Reference of 16298-03-6,Some common heterocyclic compound, 16298-03-6, name is Methyl 2-aminopyrazine-3-carboxylate, molecular formula is C6H7N3O2, traditional synthetic route has been very mature, but the traditional synthetic route has various shortcomings, such as complicated route, low yield, poor purity, etc, below Introduce a new synthetic route.

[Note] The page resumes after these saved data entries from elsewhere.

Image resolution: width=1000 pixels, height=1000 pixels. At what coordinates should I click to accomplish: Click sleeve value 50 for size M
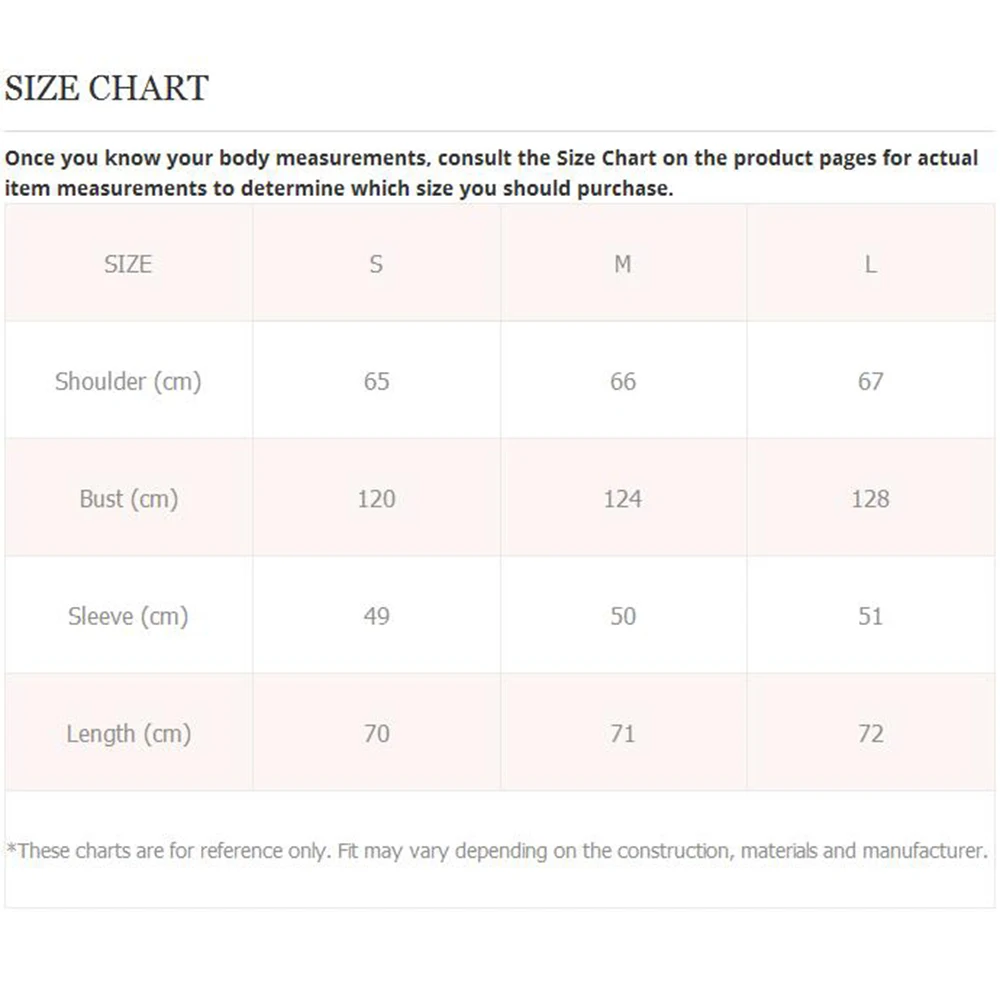click(x=623, y=616)
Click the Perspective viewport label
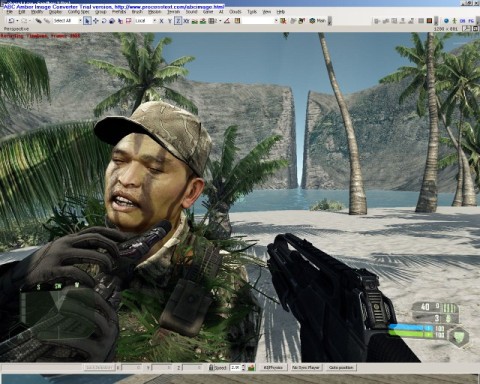 (16, 29)
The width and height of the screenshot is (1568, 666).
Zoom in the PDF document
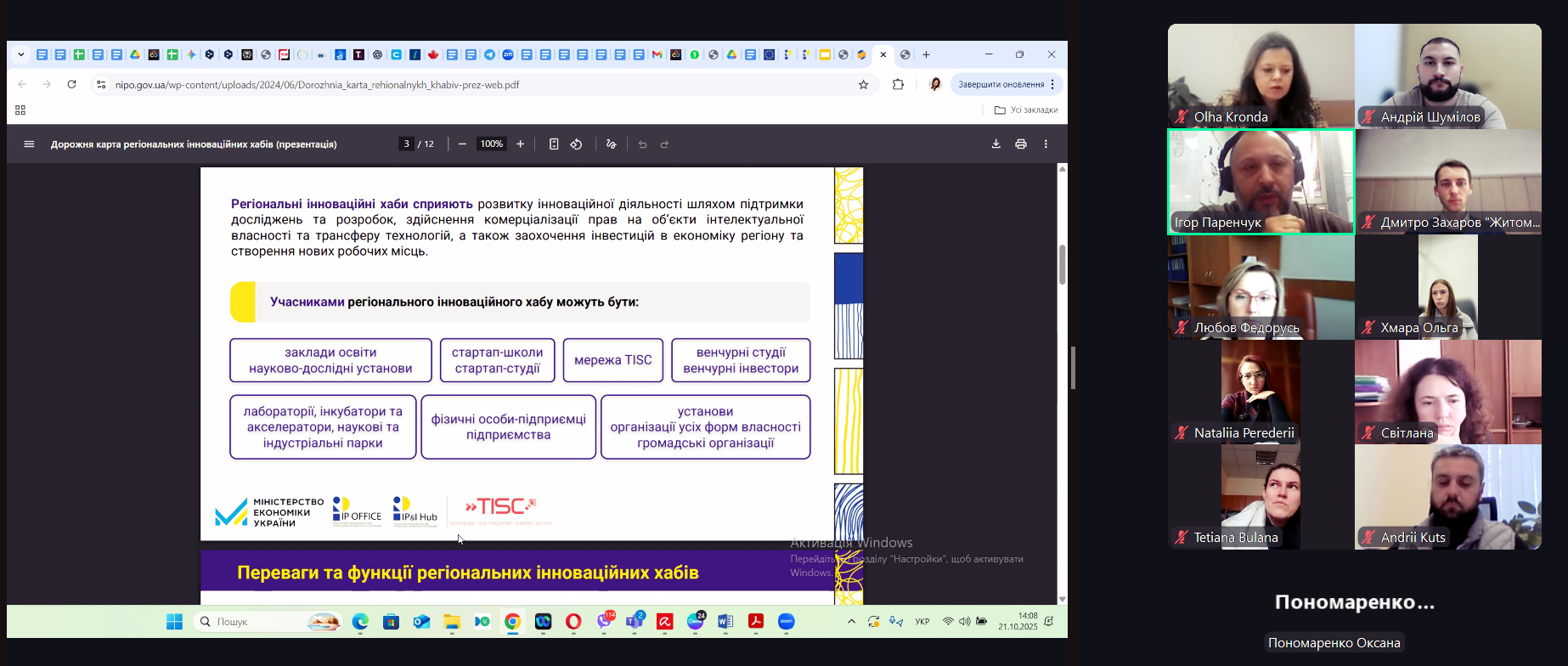[x=521, y=144]
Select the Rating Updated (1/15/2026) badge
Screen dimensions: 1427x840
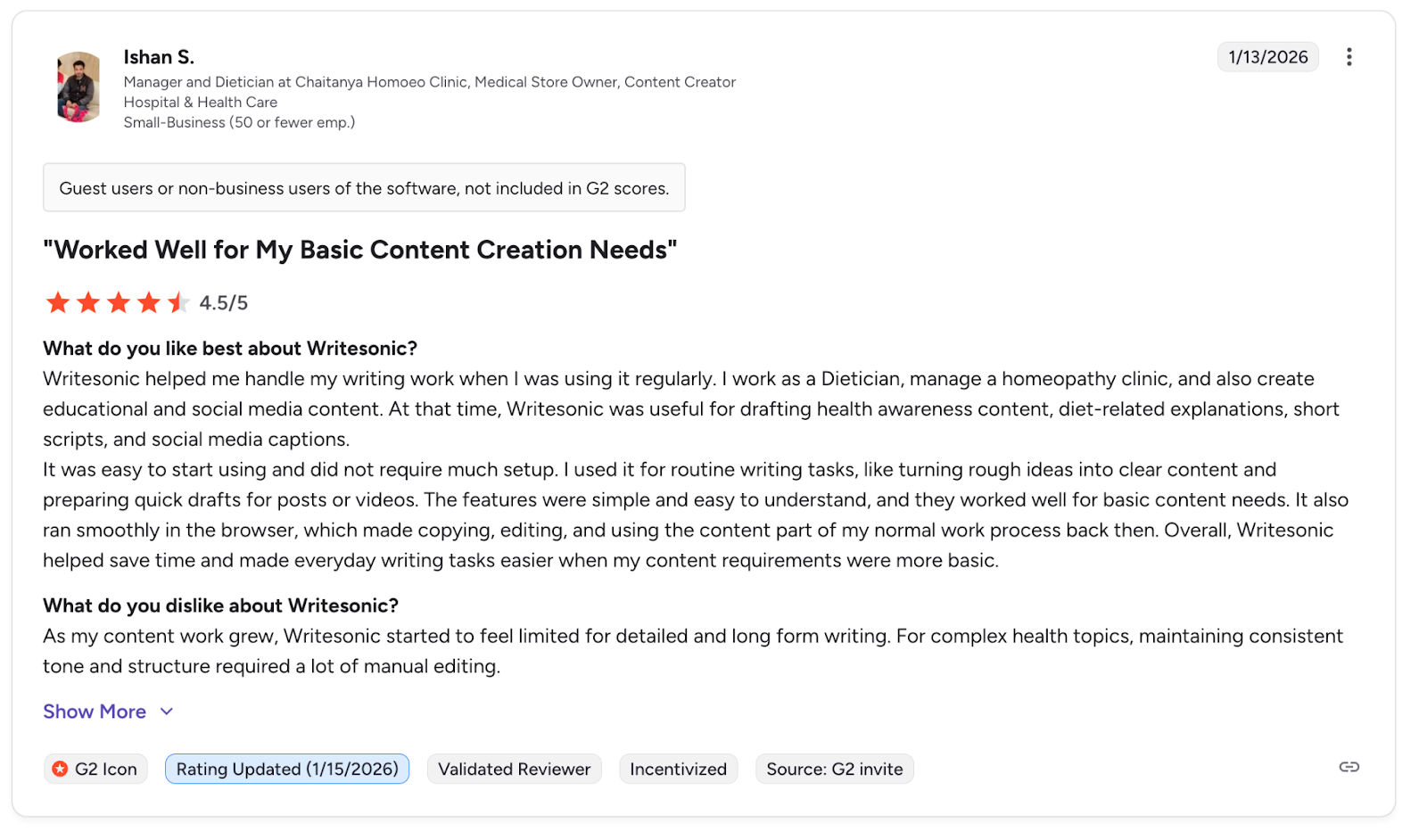tap(287, 769)
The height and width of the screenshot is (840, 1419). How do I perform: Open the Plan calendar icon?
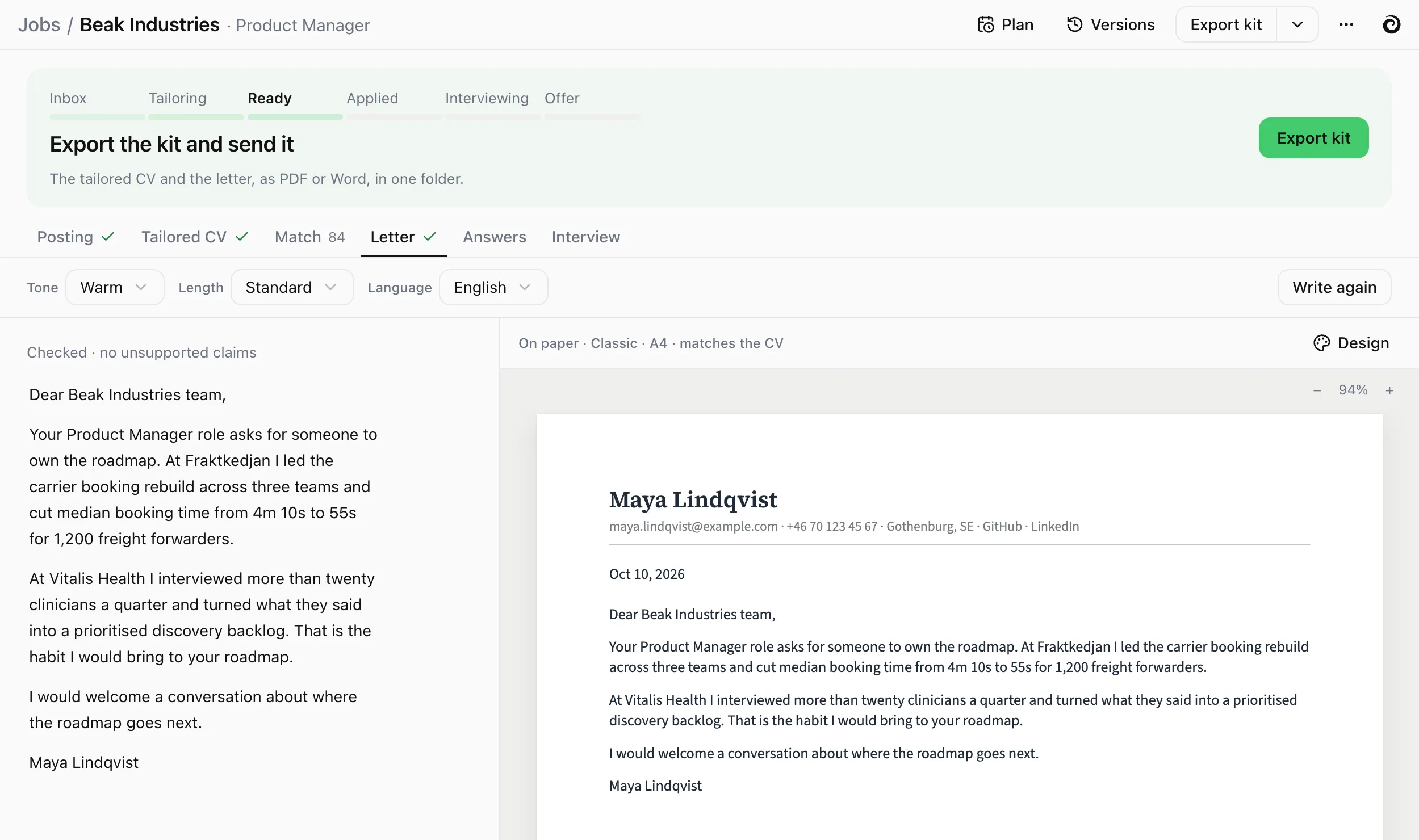986,25
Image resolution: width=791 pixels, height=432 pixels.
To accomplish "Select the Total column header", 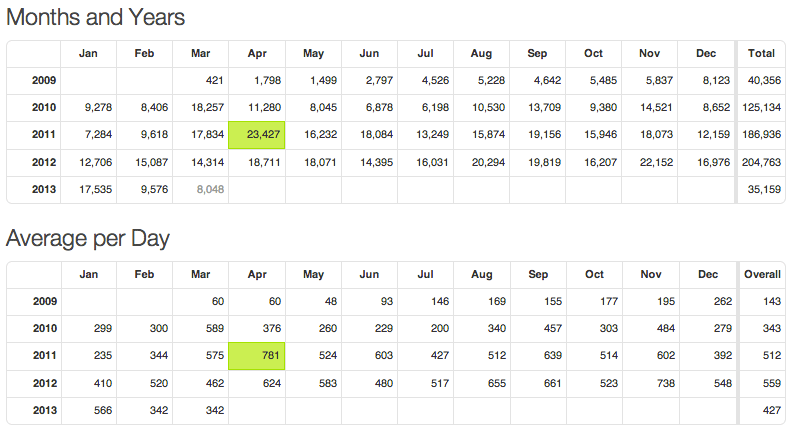I will coord(762,53).
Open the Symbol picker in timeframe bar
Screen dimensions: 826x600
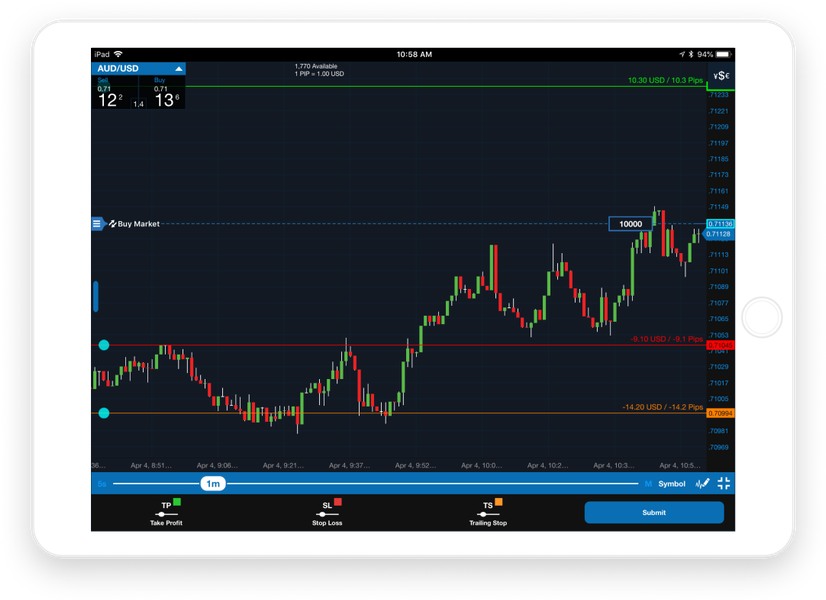(x=672, y=484)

21a) Ethyl 8-hydroxy-6-oxo-5,6-dihydropyrido [2,3-b]pyrazine-7-carboxylate A solution of 3-aminopyrazine-2-carboxylic acid methyl ester (0.596 g, 3.89 mmol) in dichloromethane (20.0 mL) was treated with triethylamine (2.65 mL, 19.40 mmol) followed by ethyl malonyl chloride (2.44 mL, 19.40 mmol). The mixture was stirred at ambient temperature overnight. The solution was concentrated in vacuo and the residue was dissolved in ethanol (15.0 mL). The solution was treated with sodium ethoxide (7.20 mL, 19.40 mmol, 21percent solution in ethanol) at ambient temperature and stirred for 2 h. The solution was dissolved with water and treated with 6N aqueous hydrochloric acid. The solid formed was filtered and washed with diethyl ether to afford the title compound as a yellow solid (0.667 g, 73percent). 1H NMR (400 MHz, DMSO-d6) delta ppm 12.3 (s, 1H), 8.68 (d, J=2.3 Hz, 1 H), 8.57 (d, J=2.3 Hz, 1 H), 4.26 (q, J=7.2 Hz, 2 H), 1.27 (t, J=7.1 Hz, 3 H). MS(ES+) m/e 235 [M+H]+.

These compound has a wide range of applications. It is believed that with the continuous development of the source of the synthetic route Methyl 2-aminopyrazine-3-carboxylate, its application will become more common.

Researchers who often do experiments know that organic synthesis is a process of preparing more complex target molecules from simple raw materials through one or more chemical reactions. Generally, it requires fewer steps, and cheap raw materials. 4774-14-5, name is 2,6-Dichloropyrazine, A new synthetic method of this compound is introduced below., COA of Formula: C4H2Cl2N2

EXAMPLE 2 General Synthetic Procedure B Preparation of (6-Chloro-pyrazin-2-yl)-phenyl-amine To a solution of 2, 6-dichloropyrazine (5 g, 33.5 mmol, 1.0 equiv) in N- methylpyrrolidine (NMP) (11 ml) was added aniline (3.4 ml, 36. 9 mmol, 1.1 equiv). The mixture was then heated to 190C under microwave assisted heating (50 to 200 watts) for 20 minutes at atmospheric pressure. The reaction was cooled to room temperature and water (10 ml) and 1N NaOH (10 ml) were added. The mixture was extracted three times with diethyl ether. The combined organic layers were washed with water, brine, dried (MgS04) and concentrated under reduced pressure. The title compound was purified by flash chromatography on silica (100 g, Si02) eluted with 15% ethyl acetate-petrol to afford 3.1 g (45%); LCMS 3.74 min, m/z [M (35Cl) +H] + 206.

The basis of chemical reaction formula synthesis, the synthesis route is composed of some specific reactions and combined according to certain logical thinking. We look forward to the emergence of more reaction modes in the future.

Researchers who often do experiments know that organic synthesis is a process of preparing more complex target molecules from simple raw materials through one or more chemical reactions. Generally, it requires fewer steps, and cheap raw materials. 109838-85-9, name is (R)-2-Isopropyl-3,6-dimethoxy-2,5-dihydropyrazine, A new synthetic method of this compound is introduced below., Computed Properties of C9H16N2O2

General procedure: Butyl lithium (1.6 N solution in hexane, 1.05 equiv) was added to a solution of (2R)-1 (1 equiv) in anhydrous THF (5 mL) cooled to ?78°C, and the mixture was stirred for 45 min. Imine 2a?f (1 equiv) in THF (4 mL) was added, and the mixture was stirred at ?78°C for 8h. The reaction mixture was allowed to warm to ?10 °C, after which a pH=7 phosphate buffer solution (10 mL) was added, and the mixture was extracted with ethyl acetate (3×10 mL). The organic phase was separated and dried with Na2SO4, and the solvent was evaporated in vacuo. Compounds 3, 4 were purified by means of flash chromatography (SiO2, CH2Cl2/hexane=40/60 for 3a (Rf 0.2) and 4a (Rf 0.4); CH2Cl2/ethyl acetate=95/5 for 3d (Rf 0.4) and 4d (Rf 0.5), 3e (Rf 0.5) and 4e (Rf 0.6); CH2Cl2/ethyl acetate=98/2 for 4f (Rf 0.6)).

The synthetic route of 109838-85-9 has been constantly updated, and we look forward to future research findings.